И еще одну ошибочку совершили тогда же дорогие медики. Мне, как они считали, совершенно беспомощному, кто-то из них на грудь положил в конверте историю моей болезни. Этот неизвестный мне медицинский работник предполагал, что конверт всю дорогу так и пролежит у меня на груди. Но я дотянулся до него, достал историю болезни и прочел, что я «нетранспортабелен и только чрезвычайная близость фронта» вынудила медиков погрузить меня на эту полуторку, переваливавшуюся с одного ухаба на другой.
За годы войны я был ранен четыре раза, следовательно, имел возможность хорошо познакомиться с медиками. И в моем представлении все они — немножечко лжецы. Правда, их ложь — святая ложь. Однако, поверьте, дорогие читатели, я искренне уважаю всех медиков за самоотверженность, с которой они боролись за наши жизни. Если бы не это — сколько бы нас, раненых фронтовиков, преждевременно нашло бы покой или без нужды на всю жизнь осталось инвалидами?

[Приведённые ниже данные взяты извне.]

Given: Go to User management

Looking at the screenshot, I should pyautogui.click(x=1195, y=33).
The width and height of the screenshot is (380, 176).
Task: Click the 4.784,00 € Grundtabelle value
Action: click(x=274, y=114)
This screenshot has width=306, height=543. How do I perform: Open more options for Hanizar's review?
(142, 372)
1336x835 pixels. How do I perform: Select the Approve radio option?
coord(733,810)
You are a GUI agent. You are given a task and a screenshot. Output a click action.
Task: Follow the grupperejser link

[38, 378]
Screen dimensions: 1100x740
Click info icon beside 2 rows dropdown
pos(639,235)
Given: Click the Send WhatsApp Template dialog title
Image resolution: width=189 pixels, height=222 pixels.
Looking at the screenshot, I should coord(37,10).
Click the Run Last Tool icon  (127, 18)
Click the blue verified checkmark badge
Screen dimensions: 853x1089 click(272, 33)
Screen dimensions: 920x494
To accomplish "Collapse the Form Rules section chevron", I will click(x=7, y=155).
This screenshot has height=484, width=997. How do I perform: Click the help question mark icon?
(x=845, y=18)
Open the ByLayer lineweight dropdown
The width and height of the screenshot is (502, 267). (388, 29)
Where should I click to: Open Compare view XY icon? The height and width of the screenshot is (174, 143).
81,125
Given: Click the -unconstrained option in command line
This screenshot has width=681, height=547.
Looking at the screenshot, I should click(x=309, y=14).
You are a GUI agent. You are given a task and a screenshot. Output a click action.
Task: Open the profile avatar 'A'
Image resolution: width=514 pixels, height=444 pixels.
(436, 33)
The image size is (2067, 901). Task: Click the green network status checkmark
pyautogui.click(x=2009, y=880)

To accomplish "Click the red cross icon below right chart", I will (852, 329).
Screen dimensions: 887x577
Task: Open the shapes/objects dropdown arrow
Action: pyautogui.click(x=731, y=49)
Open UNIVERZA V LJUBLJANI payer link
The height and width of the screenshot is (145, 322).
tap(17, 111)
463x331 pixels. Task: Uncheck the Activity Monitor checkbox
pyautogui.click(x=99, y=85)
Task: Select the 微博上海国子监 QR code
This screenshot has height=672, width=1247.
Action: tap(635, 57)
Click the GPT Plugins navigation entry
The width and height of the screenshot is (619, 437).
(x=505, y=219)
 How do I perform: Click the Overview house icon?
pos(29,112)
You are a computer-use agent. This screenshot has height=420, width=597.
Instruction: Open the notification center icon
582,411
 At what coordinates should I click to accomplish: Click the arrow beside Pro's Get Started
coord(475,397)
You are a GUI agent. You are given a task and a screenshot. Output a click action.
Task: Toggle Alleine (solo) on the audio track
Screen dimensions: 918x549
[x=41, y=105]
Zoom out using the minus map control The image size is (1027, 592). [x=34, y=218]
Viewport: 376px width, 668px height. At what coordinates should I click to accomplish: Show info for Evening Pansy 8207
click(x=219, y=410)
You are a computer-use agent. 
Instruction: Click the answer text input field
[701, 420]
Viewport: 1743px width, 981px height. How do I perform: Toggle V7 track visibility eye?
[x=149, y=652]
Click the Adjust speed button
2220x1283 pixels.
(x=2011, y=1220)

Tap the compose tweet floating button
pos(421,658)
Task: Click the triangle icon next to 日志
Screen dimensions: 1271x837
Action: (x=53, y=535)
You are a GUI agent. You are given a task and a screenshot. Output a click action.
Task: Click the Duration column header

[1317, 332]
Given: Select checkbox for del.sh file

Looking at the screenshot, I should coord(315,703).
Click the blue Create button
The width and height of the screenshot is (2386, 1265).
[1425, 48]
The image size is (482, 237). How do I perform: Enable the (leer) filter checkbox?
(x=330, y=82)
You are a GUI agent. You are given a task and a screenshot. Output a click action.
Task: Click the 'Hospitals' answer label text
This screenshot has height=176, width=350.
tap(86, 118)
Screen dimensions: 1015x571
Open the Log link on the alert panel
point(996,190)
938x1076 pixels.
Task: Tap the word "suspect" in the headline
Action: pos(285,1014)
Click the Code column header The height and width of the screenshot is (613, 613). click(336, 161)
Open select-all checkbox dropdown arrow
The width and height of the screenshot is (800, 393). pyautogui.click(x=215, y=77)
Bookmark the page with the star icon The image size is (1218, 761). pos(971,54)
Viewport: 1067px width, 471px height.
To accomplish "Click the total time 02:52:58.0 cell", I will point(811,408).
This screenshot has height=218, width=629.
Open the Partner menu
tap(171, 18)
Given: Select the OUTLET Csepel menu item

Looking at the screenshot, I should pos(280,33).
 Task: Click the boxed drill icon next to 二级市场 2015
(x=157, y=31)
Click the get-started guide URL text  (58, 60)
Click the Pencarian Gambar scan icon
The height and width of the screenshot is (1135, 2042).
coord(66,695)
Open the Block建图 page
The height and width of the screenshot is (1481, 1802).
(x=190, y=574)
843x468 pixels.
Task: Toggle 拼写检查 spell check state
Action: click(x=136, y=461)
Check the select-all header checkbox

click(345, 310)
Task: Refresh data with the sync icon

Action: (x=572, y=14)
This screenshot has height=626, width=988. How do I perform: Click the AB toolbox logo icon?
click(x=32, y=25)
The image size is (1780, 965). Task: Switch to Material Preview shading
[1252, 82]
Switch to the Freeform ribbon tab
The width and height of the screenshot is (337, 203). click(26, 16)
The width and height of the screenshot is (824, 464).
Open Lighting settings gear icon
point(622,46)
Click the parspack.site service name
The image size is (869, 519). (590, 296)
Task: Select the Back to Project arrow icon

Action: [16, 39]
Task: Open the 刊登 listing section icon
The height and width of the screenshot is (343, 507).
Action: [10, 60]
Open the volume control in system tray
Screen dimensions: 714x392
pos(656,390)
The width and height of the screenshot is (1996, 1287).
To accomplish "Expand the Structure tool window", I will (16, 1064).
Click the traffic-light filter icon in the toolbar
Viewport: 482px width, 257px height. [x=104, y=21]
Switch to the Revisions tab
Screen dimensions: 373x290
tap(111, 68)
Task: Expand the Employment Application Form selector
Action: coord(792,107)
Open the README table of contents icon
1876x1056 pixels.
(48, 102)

Наш санитарный эшелон шел медленно и так долго, что мои раны открылись, и где-то после Кирова я окончательно потерял сознание. А когда очнулся, прежде всего почувствовал неподвижность своего ложа. Это было столь радостно, принесло такое облегчение, что, боясь спугнуть свое счастье, я робко приоткрыл глаза. Сразу же увидел несколько пар сапог и рабочих ботинок, запачканных не грязью фронтовых дорог, а мазутом. И пахло от окружавших меня людей очень хорошо — ветрами, непогодой и смазкой, то есть точно так же, как от родных моему сердцу чусовских железнодорожников.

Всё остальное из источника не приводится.